***** SELECTED EXTRACT *****

To advertise its success, the Chamber of Commerce of Elizabeth had a papier mache cow made for display at the Dry Farming Exposition, held in the fall in Colorado Springs.

All this journalism would seem to herald a thriving dairy industry in Elbert County today, and although there are still a few dairy farms in Elbert County, dairying has all but disappeared. In the Elbert County Fair Books for 1955, 1956, and1957, it is obvious that dairying is an important staple of exhibition at the newly-built Fairgrounds in Kiowa. All sorts of categories and distinctions abound regarding dairy cattle, filling two pages of close-typed print. The information dwindles in 1958 and by 1962, dairy cattle aren’t even mentioned. It’s not that 4-H doesn’t have exhibitions and contests regarding dairy cattle; it doesn’t seem that Elbert County had 4-H dairy cattle anymore or that anyone was doing the dairy cattle projects.

The flood of 1936 contributed to the end of the dairy industry in Elbert County. It wiped out the cheese factory in Elbert and seemed to wipe out all the creameries in Elizabeth and Elbert. It also wiped out the railroad, which received permission to stop serving Elbert County after reconstruction was deemed unprofitable.

*****

• OBJECTIVE 1
Decide whether each statement below agrees with the passage on dairying in Elbert County. For each one, answer yes or no and quote the deciding words from the passage. (a) The Chamber of Commerce of Elizabeth had a papier mache cow made for the Dry Farming Exposition in Colorado Springs. (b) The Elbert County Fair Books for 1958 contain more information on dairy cattle than those of earlier years. (c) The flood of 1936 spared the cheese factory in Elbert.
• OBJECTIVE 2
Carry on the account of the Elbert County dairy industry, starting after its final sentence.

***** RECORDED INFORMATION *****

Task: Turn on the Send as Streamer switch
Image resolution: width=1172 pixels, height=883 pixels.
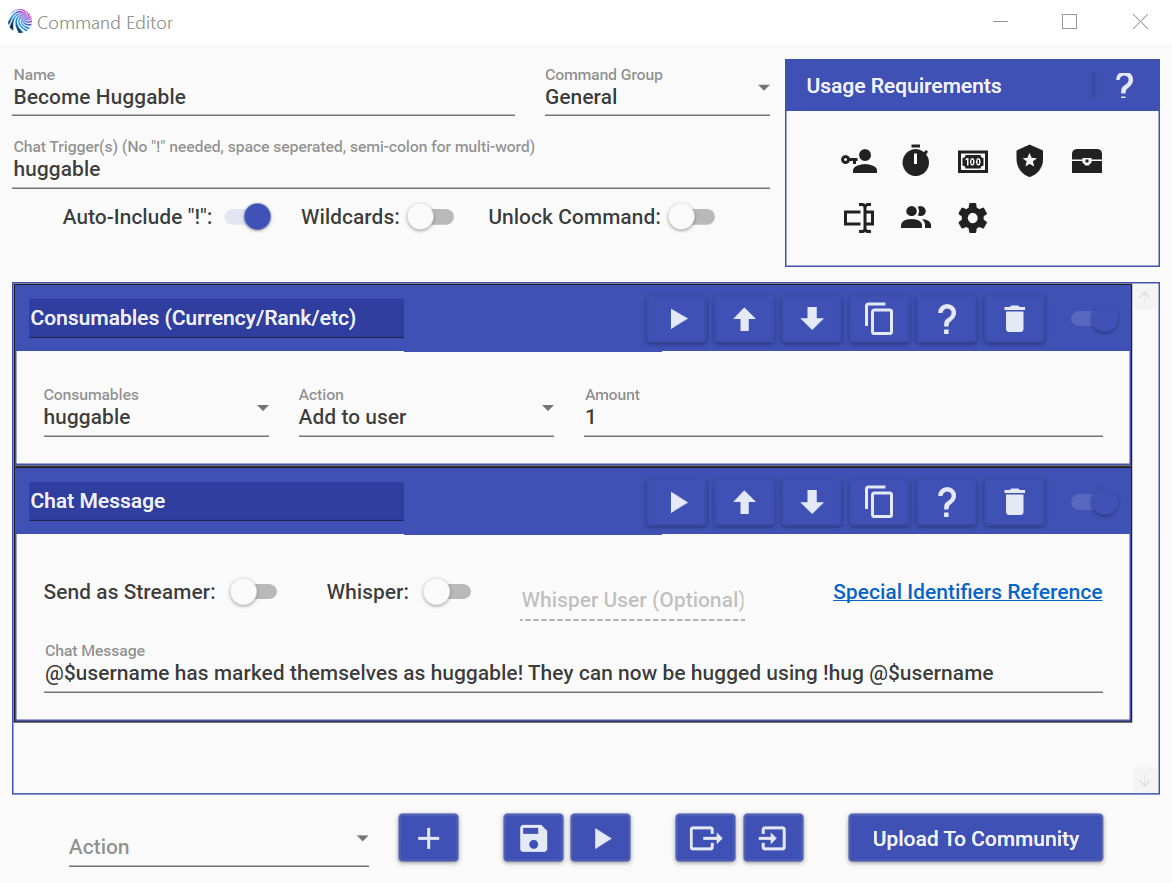Action: pyautogui.click(x=253, y=592)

*****

• EXERCISE RESULT 1
(a) Yes: "the Chamber of Commerce of Elizabeth had a papier mache cow made for display at the Dry Farming Exposition, held in the fall in Colorado Springs"
(b) No: "The information dwindles in 1958"
(c) No: "It wiped out the cheese factory in Elbert"

• EXERCISE RESULT 2
So couldn’t the dairies send their product by truck to the Springs? Likely; and it was probably done on a regular basis, and even though 1936 was not a great time to start or rebuild a business, there is evidence that Elizabeth had a creamery, as did Kiowa.

Another couple of reasons that we don’t see dairy farms all along Road 13 or Highway 86 anymore is the weather and dairying itself.

Dairy cows need forage and lots of it. A dry year in Elbert County makes it real hard to find much forage and it’s possible that a successful dairy could go bust just feeding supplemental hay to its cattle.

During World War II, Elbert County was known for its beef cattle and sheep; not for its dairy. Raising beef cattle is more profitable and a bit less intense than milking twice a day.